In Irish mythology, Banba (modern spelling: Banbha ), daughter of Delbáeth and Ernmas of the Tuatha Dé Danann, is a matron goddess of Ireland. She was married to Mac Cuill, a grandson of the Dagda.

Banba was the first of the three goddesses to welcome the Milesians, the other two being, Fódla and Ériu. She offered the Milesians happiness and wealth if they named the land after her. They passed her by, and later met Fódla, who offered the same thing, and Ériu, who said they would live happily if they named the land after her. Some versions of the myth say that the Milesians banished her by singing spells. According to Seathrún Céitinn she worshipped Macha, who is also sometimes named as a daughter of Ernmas. Céitinn also refers to a tradition that Banbha was the first person to set foot in Ireland before the flood, in a variation of the legend of Cessair.

In the Tochomlad mac Miledh a hEspain i nErind: no Cath Tailten, it is related that as the Milesians were journeying through Ireland, "they met victorious Banba among her troop of faery magic hosts" on Senna Mountain, the stony mountain of Mes. A footnote identifies this site as Slieve Mish in Chorca Dhuibne, County Kerry. The soil of this region is a non-leptic podzol.

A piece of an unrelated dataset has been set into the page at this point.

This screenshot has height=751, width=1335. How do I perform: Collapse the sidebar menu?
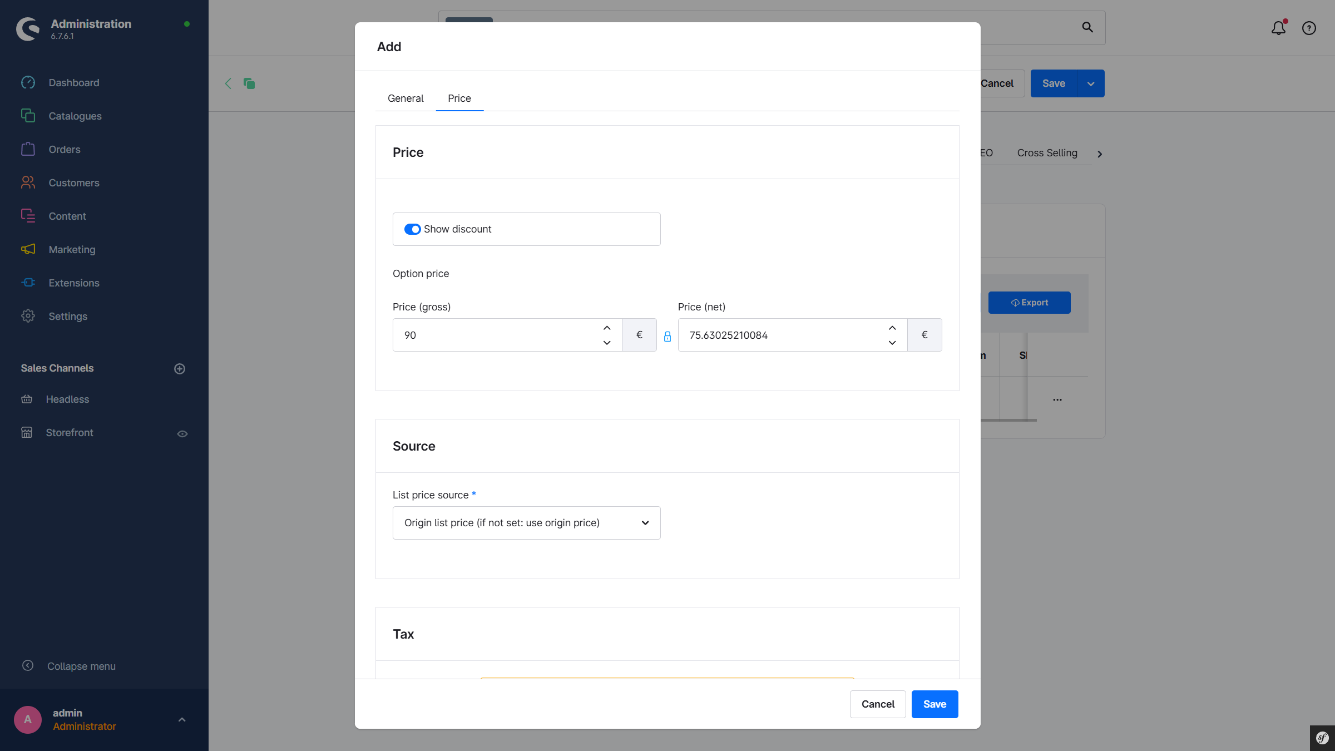click(x=81, y=666)
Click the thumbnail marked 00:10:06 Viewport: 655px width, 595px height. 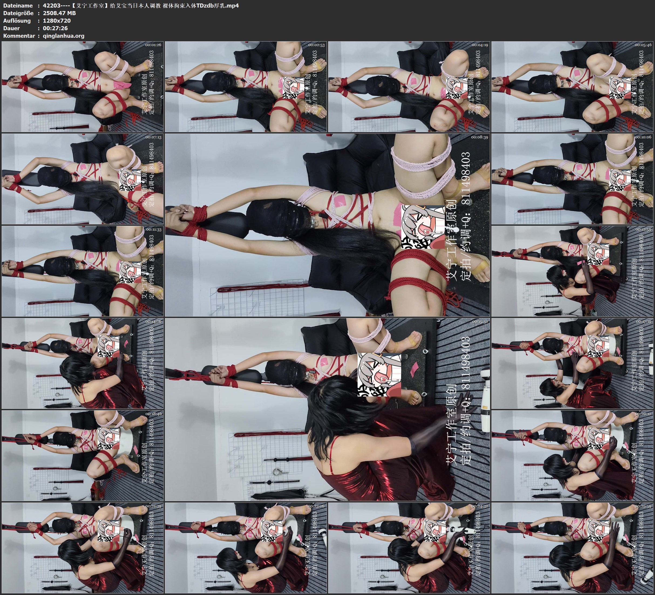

Pigs are sometimes considered to be a symbol of Banba. The name Banba is similar to banb, the Irish word for piglet, and pigs were heavily associated with prosperity in Ireland.

The name Banba is sometimes used as a poetic term for the island of Ireland. In addition to her mythic associations with Munster and Leinster, the goddess Banba is strongly associated with Malin Head in Ulster, which is locally referred to as Banba's Crown.

The LÉ Banba (CM11), a ship in the Irish Naval Service, was named after her.